[start of Dataset excerpts]

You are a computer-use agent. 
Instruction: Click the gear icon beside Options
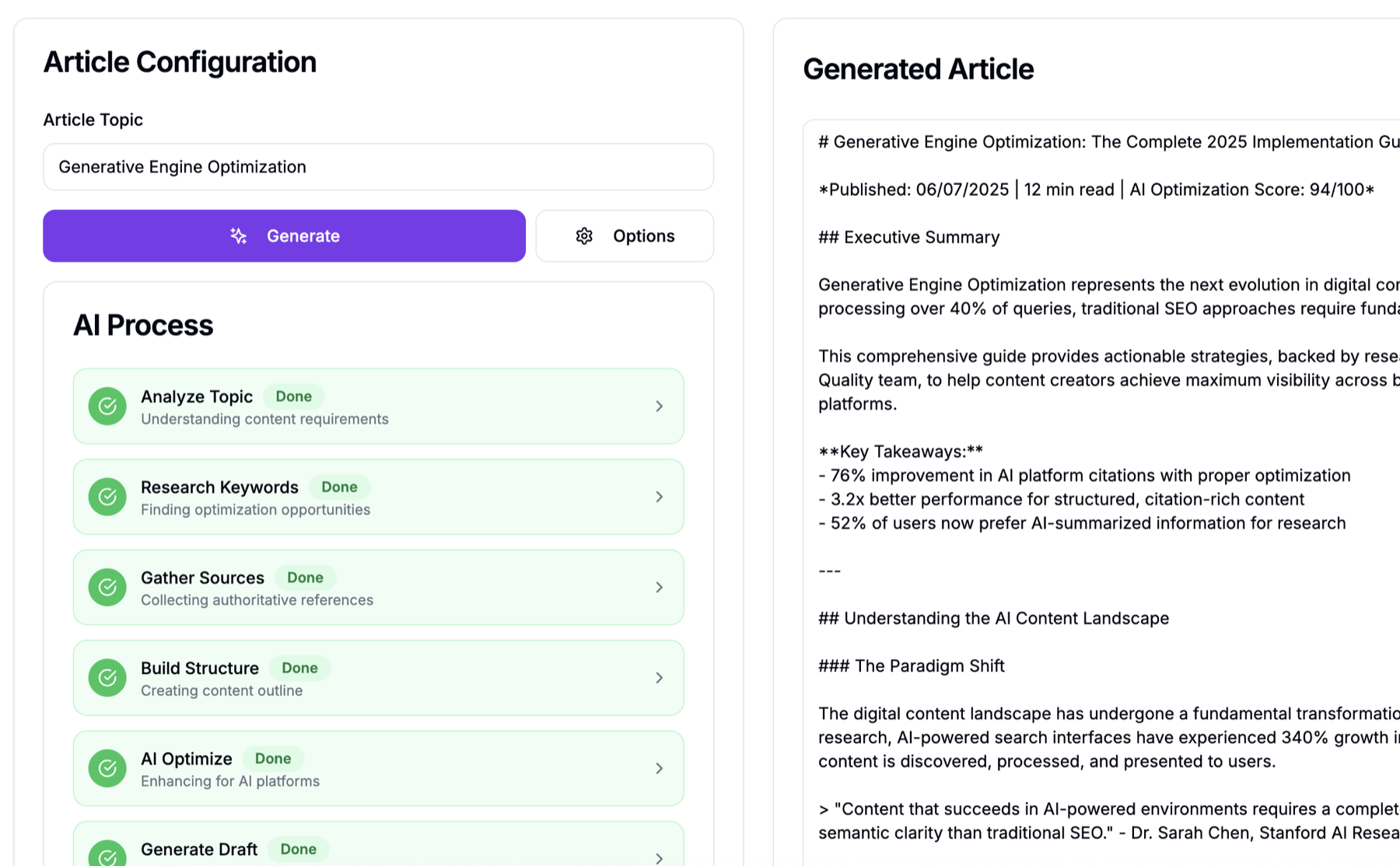pos(584,236)
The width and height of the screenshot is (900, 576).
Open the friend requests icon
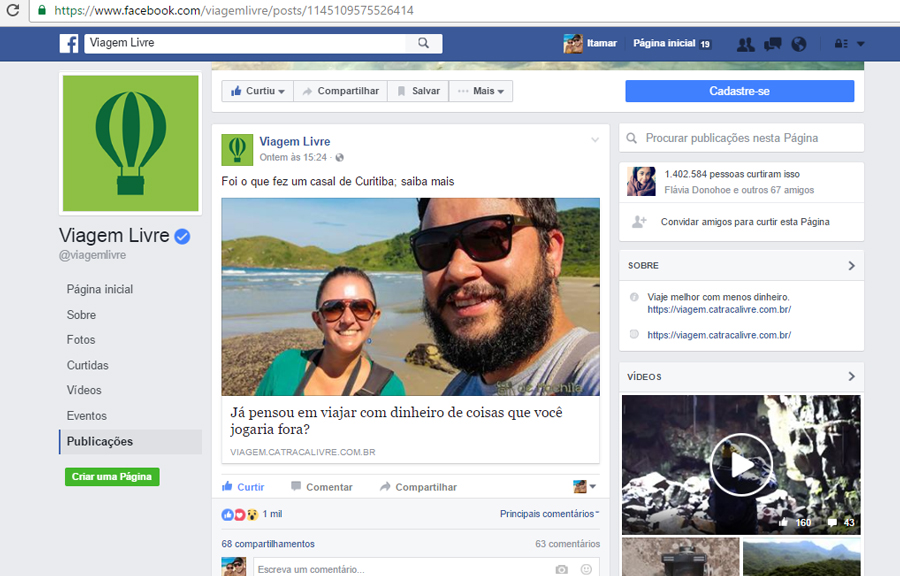745,44
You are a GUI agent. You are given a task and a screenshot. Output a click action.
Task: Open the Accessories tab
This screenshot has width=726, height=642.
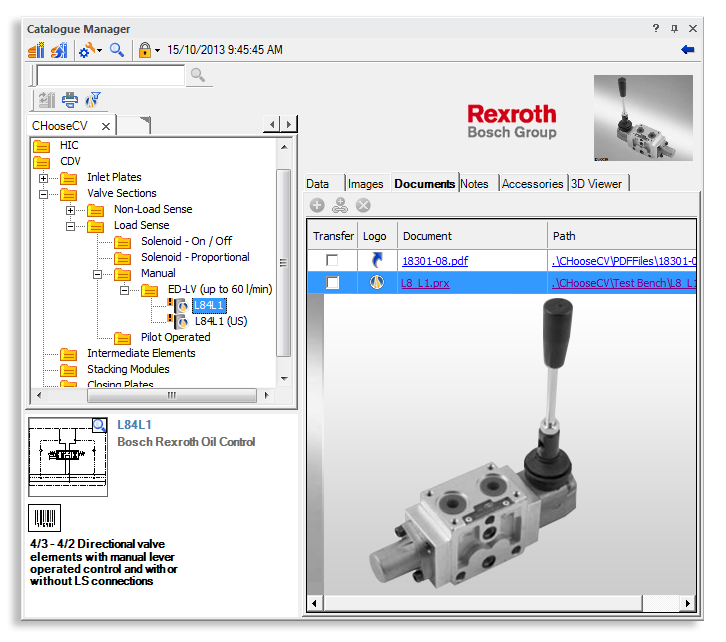tap(532, 184)
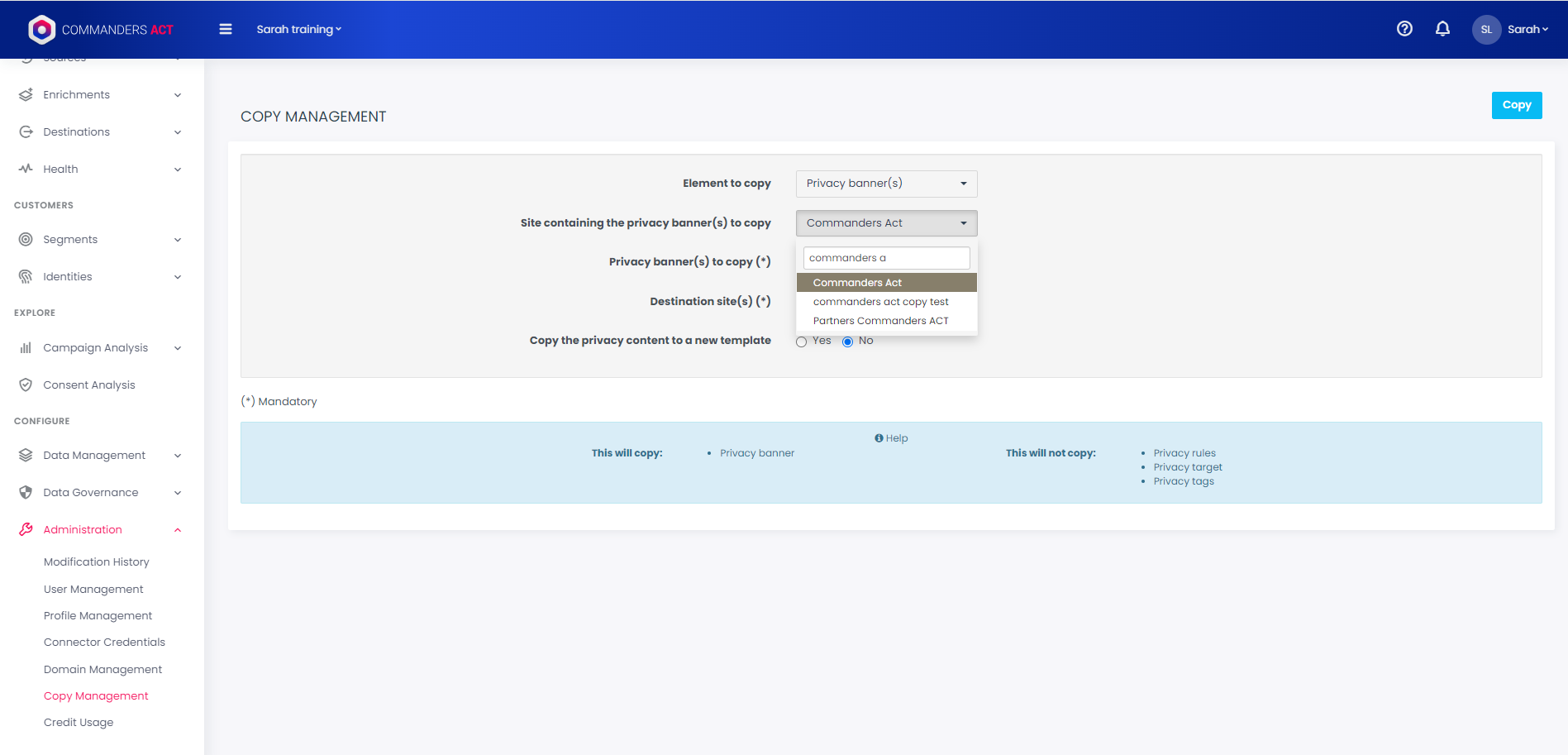
Task: Click the Enrichments sidebar icon
Action: (x=26, y=95)
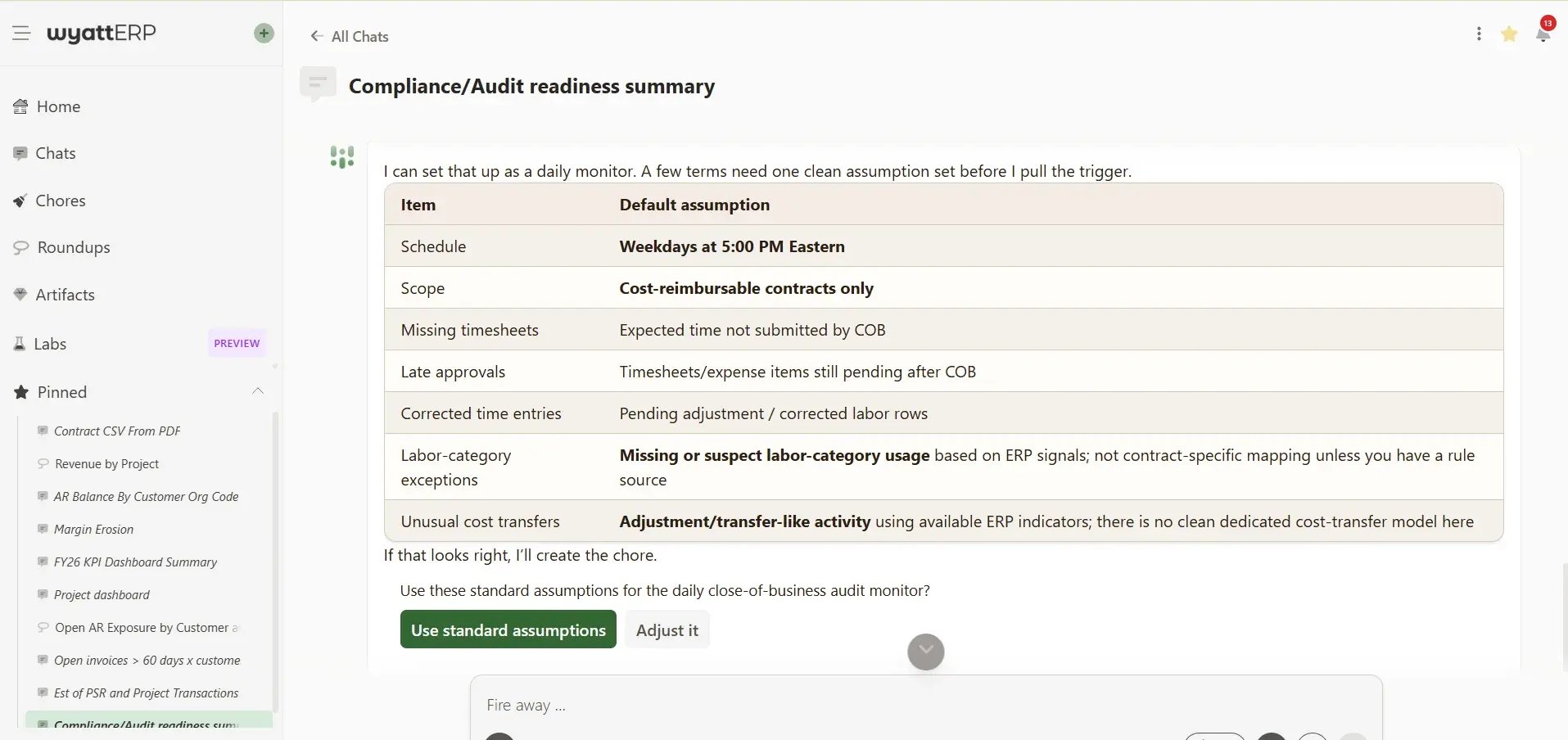Toggle the gold star favorite icon

pos(1509,34)
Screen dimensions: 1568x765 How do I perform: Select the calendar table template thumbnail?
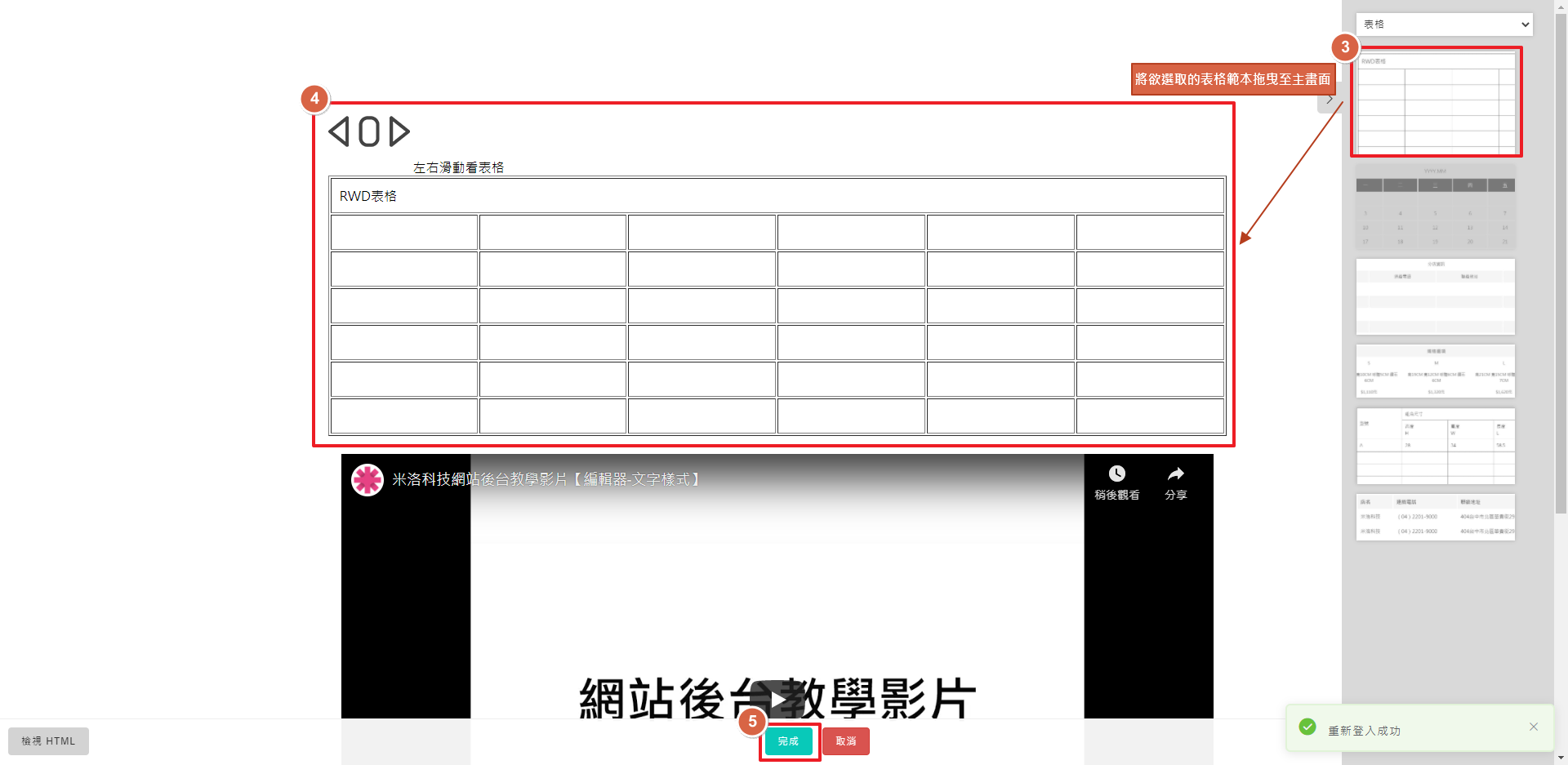(x=1436, y=207)
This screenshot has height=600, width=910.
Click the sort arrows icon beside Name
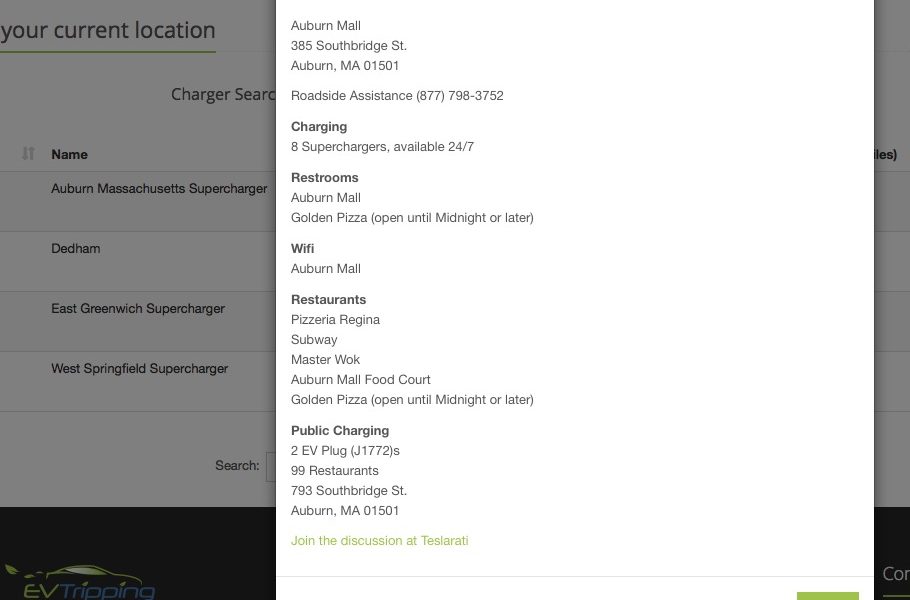pyautogui.click(x=28, y=154)
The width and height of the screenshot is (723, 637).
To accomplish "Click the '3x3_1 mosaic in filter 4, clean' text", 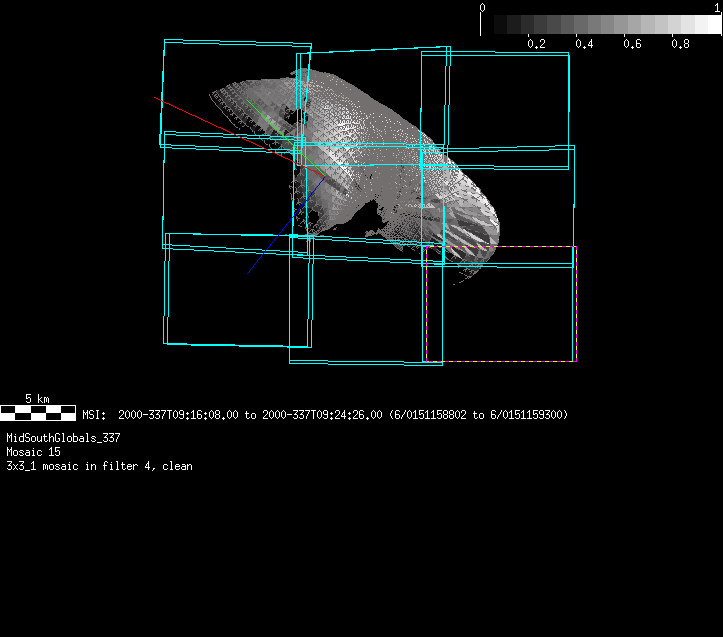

[end of Dataset excerpts]

List each line of the records above that contains the word "height". Case counts.

The width and height of the screenshot is (900, 576).
This screenshot has width=726, height=642.
This screenshot has height=600, width=910.
The width and height of the screenshot is (723, 637).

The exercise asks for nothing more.